(What to do): Given the records below, would you repeat exactly the lines that begin at the one containing "Image resolution: width=1344" and end at the one containing "Task: Expand the toolbar dropdown arrow", inclusive?
---------- Input data ----------
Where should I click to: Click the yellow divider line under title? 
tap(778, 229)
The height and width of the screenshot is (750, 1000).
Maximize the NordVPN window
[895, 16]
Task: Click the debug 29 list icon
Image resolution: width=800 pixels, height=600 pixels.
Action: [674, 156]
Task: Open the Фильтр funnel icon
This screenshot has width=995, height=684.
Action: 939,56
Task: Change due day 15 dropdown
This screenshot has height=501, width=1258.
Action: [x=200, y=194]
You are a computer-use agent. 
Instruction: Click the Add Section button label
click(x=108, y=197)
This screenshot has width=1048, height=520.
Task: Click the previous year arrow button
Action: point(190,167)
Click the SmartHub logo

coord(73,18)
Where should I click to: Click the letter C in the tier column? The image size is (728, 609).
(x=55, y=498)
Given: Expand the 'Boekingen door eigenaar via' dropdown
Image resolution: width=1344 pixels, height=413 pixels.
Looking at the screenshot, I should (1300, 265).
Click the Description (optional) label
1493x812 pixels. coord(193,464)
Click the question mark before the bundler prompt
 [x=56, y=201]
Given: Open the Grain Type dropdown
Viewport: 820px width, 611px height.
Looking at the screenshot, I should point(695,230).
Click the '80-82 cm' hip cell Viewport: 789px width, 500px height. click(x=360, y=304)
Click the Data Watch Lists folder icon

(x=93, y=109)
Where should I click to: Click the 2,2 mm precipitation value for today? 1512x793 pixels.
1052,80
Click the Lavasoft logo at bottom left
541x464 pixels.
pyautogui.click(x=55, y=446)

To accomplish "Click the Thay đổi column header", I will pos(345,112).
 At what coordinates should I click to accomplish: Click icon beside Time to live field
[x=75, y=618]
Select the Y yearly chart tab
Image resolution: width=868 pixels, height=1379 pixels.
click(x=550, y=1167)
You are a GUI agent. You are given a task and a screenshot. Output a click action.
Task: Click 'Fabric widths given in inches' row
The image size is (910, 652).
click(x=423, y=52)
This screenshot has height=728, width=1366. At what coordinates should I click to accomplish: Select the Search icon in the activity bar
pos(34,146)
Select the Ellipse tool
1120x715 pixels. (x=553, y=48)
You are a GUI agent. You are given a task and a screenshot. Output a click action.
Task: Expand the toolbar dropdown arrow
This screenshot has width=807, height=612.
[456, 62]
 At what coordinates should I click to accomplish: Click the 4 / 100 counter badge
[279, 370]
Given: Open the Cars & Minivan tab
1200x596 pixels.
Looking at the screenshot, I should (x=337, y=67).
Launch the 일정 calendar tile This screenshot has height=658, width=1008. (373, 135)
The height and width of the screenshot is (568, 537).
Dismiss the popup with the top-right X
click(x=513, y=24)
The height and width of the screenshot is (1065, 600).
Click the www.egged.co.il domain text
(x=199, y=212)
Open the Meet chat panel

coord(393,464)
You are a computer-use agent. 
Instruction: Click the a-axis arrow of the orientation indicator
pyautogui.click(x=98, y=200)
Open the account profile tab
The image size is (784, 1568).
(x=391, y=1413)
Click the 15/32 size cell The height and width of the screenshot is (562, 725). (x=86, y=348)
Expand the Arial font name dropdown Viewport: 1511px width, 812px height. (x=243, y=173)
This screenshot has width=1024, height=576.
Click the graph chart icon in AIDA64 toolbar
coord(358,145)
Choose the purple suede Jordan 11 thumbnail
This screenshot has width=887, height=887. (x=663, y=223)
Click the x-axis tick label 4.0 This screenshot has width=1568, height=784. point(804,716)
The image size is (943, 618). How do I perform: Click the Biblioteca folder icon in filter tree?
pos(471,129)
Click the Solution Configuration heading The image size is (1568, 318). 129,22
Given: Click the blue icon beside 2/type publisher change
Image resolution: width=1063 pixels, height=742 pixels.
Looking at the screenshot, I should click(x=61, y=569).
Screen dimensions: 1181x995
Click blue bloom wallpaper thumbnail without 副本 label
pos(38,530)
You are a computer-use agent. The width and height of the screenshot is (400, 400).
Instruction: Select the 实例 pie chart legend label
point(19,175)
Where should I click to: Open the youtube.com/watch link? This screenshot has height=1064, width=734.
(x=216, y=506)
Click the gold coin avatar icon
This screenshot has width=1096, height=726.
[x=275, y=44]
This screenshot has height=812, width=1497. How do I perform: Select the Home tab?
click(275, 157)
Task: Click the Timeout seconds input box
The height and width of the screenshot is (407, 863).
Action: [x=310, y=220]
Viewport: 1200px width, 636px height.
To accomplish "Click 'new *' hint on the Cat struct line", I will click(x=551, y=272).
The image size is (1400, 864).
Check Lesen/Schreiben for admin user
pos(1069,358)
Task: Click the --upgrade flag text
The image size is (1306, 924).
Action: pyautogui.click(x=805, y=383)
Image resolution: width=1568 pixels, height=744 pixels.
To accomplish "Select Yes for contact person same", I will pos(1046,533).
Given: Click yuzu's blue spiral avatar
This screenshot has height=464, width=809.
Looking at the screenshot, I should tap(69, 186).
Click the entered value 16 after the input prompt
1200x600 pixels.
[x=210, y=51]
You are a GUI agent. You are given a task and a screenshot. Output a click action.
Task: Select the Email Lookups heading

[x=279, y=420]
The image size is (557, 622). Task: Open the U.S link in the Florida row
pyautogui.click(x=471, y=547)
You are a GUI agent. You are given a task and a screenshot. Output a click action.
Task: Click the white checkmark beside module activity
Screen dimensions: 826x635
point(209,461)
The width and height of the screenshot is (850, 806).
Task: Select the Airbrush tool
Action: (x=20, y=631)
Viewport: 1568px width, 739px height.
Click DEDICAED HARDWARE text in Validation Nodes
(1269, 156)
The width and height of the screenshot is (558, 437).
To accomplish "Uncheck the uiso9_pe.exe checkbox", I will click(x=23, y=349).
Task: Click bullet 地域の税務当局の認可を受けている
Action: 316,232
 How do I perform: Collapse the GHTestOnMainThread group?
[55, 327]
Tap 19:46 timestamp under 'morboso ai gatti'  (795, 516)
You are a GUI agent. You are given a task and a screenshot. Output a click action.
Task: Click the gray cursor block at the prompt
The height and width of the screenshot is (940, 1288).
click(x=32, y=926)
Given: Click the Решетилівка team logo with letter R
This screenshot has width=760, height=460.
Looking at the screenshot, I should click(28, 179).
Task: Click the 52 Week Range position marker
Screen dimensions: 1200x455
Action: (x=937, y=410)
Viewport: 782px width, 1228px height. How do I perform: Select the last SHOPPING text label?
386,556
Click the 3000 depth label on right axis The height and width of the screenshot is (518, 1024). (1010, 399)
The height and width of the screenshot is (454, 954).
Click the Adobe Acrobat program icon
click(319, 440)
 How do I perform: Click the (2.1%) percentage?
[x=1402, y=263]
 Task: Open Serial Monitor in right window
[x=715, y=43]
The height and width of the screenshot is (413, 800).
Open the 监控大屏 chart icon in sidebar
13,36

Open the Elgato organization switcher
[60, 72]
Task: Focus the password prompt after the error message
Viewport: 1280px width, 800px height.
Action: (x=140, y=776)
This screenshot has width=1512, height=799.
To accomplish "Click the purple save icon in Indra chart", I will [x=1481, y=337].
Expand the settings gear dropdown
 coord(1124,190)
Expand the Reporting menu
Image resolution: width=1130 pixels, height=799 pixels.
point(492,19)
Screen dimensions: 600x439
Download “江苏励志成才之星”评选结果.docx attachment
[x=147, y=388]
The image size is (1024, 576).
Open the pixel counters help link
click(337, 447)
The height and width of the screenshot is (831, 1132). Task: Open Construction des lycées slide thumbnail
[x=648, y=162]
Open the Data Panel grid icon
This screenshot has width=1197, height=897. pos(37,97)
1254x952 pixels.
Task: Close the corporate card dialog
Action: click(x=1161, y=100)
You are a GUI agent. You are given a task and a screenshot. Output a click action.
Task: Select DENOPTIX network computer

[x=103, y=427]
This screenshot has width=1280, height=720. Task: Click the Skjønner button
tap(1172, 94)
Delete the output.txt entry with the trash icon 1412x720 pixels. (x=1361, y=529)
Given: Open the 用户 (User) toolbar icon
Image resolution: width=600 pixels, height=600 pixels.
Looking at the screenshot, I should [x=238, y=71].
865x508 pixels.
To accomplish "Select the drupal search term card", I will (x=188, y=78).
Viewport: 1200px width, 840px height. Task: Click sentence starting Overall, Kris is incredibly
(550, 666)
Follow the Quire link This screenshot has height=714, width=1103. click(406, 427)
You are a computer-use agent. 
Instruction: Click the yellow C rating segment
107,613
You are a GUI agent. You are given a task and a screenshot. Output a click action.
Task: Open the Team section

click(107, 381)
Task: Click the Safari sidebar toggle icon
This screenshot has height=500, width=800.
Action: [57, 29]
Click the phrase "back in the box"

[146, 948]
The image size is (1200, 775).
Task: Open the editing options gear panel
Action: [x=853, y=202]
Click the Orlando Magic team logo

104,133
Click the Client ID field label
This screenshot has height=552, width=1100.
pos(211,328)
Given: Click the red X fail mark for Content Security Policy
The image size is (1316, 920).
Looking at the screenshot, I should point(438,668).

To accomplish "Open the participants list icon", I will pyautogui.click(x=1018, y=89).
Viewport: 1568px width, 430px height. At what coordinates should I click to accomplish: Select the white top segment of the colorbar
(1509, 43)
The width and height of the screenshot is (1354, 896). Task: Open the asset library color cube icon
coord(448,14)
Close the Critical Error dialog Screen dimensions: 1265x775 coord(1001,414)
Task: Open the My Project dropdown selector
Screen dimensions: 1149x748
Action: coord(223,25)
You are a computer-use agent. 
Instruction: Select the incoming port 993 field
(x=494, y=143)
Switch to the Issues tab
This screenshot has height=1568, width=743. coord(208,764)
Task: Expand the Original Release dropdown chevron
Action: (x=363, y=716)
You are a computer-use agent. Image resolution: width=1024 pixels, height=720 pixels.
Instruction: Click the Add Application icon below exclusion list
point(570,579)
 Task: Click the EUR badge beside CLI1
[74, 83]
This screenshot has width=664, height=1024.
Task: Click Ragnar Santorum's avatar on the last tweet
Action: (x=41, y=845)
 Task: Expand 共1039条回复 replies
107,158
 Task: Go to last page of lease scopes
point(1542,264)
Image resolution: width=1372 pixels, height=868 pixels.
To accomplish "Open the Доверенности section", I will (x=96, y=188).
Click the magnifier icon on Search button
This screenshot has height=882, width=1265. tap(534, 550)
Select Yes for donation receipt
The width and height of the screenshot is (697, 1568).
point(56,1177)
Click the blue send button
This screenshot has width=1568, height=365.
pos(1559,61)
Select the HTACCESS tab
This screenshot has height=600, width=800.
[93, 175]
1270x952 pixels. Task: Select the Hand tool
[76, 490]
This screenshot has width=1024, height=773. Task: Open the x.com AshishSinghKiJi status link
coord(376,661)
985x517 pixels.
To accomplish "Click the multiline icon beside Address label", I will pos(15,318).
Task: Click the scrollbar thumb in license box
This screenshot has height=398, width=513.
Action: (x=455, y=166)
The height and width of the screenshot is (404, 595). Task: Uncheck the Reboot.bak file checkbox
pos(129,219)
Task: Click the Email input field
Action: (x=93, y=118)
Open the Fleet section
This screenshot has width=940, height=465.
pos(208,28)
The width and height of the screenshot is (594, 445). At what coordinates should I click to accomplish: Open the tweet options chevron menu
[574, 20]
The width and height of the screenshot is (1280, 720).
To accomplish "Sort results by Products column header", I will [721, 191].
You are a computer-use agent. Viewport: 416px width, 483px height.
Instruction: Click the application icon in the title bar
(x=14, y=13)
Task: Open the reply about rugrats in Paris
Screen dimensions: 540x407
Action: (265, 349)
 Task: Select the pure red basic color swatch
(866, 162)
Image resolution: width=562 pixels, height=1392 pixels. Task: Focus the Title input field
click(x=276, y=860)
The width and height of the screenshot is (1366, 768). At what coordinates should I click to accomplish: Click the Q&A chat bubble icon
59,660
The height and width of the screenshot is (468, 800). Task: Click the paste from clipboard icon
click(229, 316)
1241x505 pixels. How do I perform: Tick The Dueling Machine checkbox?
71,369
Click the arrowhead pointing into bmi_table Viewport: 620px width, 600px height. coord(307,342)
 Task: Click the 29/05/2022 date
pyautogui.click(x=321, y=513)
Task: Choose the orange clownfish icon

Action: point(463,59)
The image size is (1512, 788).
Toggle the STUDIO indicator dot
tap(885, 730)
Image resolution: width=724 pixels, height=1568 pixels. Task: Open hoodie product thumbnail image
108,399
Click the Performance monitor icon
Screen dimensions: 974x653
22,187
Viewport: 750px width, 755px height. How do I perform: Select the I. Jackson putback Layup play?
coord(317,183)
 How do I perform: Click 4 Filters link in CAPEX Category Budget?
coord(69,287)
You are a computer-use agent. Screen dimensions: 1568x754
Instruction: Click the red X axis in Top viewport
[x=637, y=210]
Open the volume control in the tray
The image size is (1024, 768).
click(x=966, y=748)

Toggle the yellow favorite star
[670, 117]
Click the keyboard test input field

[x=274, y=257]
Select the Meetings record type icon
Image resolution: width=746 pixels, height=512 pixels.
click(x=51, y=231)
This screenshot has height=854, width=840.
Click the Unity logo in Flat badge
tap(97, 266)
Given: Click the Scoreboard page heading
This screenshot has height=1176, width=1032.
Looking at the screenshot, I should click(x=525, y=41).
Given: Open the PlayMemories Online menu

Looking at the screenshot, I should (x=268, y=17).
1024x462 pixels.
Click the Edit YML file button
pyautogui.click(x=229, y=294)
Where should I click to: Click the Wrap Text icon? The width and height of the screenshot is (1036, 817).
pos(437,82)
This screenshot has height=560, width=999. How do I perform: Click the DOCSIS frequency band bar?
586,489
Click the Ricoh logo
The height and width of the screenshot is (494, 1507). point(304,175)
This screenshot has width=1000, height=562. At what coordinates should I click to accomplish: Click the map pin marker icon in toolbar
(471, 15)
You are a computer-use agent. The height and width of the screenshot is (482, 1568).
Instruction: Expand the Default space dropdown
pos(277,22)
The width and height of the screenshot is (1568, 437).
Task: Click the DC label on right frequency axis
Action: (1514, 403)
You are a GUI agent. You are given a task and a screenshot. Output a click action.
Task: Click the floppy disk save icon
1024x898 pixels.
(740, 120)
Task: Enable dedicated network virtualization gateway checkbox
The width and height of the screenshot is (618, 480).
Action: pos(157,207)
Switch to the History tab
----------
(Written reply):
Image resolution: width=1344 pixels, height=413 pixels.
Looking at the screenshot, I should (1300, 265).
Click the Description (optional) label
1493x812 pixels. coord(193,464)
Click the question mark before the bundler prompt
 [x=56, y=201]
Given: Open the Grain Type dropdown
Viewport: 820px width, 611px height.
Looking at the screenshot, I should point(695,230).
Click the '80-82 cm' hip cell Viewport: 789px width, 500px height. click(x=360, y=304)
Click the Data Watch Lists folder icon

(x=93, y=109)
Where should I click to: Click the 2,2 mm precipitation value for today? 1512x793 pixels.
1052,80
Click the Lavasoft logo at bottom left
541x464 pixels.
pyautogui.click(x=55, y=446)

To accomplish "Click the Thay đổi column header", I will pos(345,112).
 At what coordinates should I click to accomplish: Click icon beside Time to live field
[x=75, y=618]
Select the Y yearly chart tab
Image resolution: width=868 pixels, height=1379 pixels.
click(x=550, y=1167)
You are a GUI agent. You are given a task and a screenshot. Output a click action.
Task: Click 'Fabric widths given in inches' row
The image size is (910, 652).
click(x=423, y=52)
This screenshot has height=728, width=1366. At what coordinates should I click to accomplish: Select the Search icon in the activity bar
pos(34,146)
Select the Ellipse tool
1120x715 pixels. (x=553, y=48)
You are a GUI agent. You are given a task and a screenshot. Output a click action.
Task: Expand the toolbar dropdown arrow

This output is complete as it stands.